We now pick up from where we left of in Part I of BAH’s history. Booz Allen in 1962 had converted from a partnership to a corporation to implement profit-sharing and retirement plans for its partners. Arthur D. Little, another consulting firm with a rich and long history, went public in 1969. It was now time for Booz Allen to go public.
Booz Allen in the 1970s
In January of 1970, Booz Allen Hamilton decided to go public with an initial offering of 500,000 shares at $24 per share. The “partners” of the firm were the source of the shares to the public and thus the company did not raise any new capital in the process. James Allen and Charlie Bowen had retired, but both remained on the board of directors after the IPO. James “Jim” Taylor became president and started leading the firm in 1970.
Another reason behind the IPO was to have a currency with which to acquire other specialized consulting businesses to help diversify its business lines. Between 1969 and 1972, Booz Allen acquired several small firms involved in areas such as transportation, household chemicals, airport management, real estate, market research, and television advertising testing. In 1972, the firm also established a Japanese subsidiary, further expanding its international presence.

SHORT EXERCISE A
Name every business area of the small firms that Booz Allen bought between 1969 and 1972, according to the Booz Allen history.
SHORT EXERCISE B
Pick up the Booz Allen history after its last sentence and keep writing.

MATERIAL SUPPLIED

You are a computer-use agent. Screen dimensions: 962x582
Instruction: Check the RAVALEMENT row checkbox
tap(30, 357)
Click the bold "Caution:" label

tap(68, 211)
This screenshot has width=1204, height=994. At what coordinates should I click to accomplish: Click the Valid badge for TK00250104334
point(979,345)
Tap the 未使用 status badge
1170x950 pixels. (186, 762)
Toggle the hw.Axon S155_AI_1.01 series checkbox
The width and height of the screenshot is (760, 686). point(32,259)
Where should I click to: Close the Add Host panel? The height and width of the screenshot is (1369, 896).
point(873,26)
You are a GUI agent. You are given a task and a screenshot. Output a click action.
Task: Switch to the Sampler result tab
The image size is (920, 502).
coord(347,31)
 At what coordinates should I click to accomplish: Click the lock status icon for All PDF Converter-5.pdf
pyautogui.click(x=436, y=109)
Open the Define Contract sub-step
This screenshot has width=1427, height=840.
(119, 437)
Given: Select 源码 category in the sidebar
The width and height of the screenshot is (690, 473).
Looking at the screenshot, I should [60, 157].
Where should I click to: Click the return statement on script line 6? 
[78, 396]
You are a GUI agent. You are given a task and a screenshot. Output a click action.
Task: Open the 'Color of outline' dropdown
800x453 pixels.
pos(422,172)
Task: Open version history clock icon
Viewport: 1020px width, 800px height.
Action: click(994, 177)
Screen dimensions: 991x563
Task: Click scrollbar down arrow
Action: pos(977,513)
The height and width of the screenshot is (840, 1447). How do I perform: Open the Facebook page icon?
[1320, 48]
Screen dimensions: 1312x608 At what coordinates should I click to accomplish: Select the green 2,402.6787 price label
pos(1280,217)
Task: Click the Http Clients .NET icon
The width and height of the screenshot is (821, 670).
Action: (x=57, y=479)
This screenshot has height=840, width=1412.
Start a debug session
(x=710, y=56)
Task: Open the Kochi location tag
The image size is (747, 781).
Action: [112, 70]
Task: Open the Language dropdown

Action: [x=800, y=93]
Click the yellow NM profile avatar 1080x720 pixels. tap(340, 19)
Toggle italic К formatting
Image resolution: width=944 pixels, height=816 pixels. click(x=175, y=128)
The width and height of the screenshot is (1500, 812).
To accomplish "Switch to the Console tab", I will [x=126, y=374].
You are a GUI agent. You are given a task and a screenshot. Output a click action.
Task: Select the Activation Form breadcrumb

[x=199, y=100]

EXPECTED OUTPUT A
Transportation, household chemicals, airport management, real estate, market research, and television advertising testing.

EXPECTED OUTPUT B
During the early 1970s, Booz Allen’s subsidiary, BAARINC (Booz Allen Applied Research Inc.), continued to gain a reputation in space systems work. This was thanks in part to its report in 1966 that predicted the failure of the NASA Orbiting Astronomical Observatory. NASA rejected the study and and launched it anyway. The satellite failed after just one day in orbit. Ever since, Booz Allen was consulted for its technical recommendations to increase satellite life spans.
However, despite success in consulting and technological assignments, the early 1970s presented many challenges. The economy went into a recession. Government assignments leveled off as the Vietnam War wound down. Commercial work suffered during the highly inflationary period, as consulting services became a discretionary budget item for many companies. Booz Allen’s broad range of services had also fallen out of favor with clients seeking specialized expertise.
Finally, the firm in 1972 learned distressing facts from an internal study it conducted on its own capabilities:
“[T]he firm’s leadership asked three young partners—Dick Reagan, Paul Anderson, and Al Meitz—to study the firm’s administrative capabilities. They got permission to analyze Booz Allen’s prospects as they might for a client, and what they found was sobering: if nothing changed the most valued partners would leave.”
—Booz Allen Hamilton: Helping Clients Envision the Future (page 59)
The immediate effect of the RAM report (acronym for Regan-Anderson-Meitz) was that Jim Taylor resigned as president in January 1973. The firm named 42-year-old James Farley to replace Taylor as president.
BAH’s Financials: 1967-1976
To put all the above in terms of financial effects, Booz Allen’s profit margins had decreased and its stock prices declined for several years. The financials below come directly from SEC filings I collected for this period. Although BAH’s revenues (net billings to clients) grew during the entire period, you can see the dip in margins and revenues begin in 1971 to 1972.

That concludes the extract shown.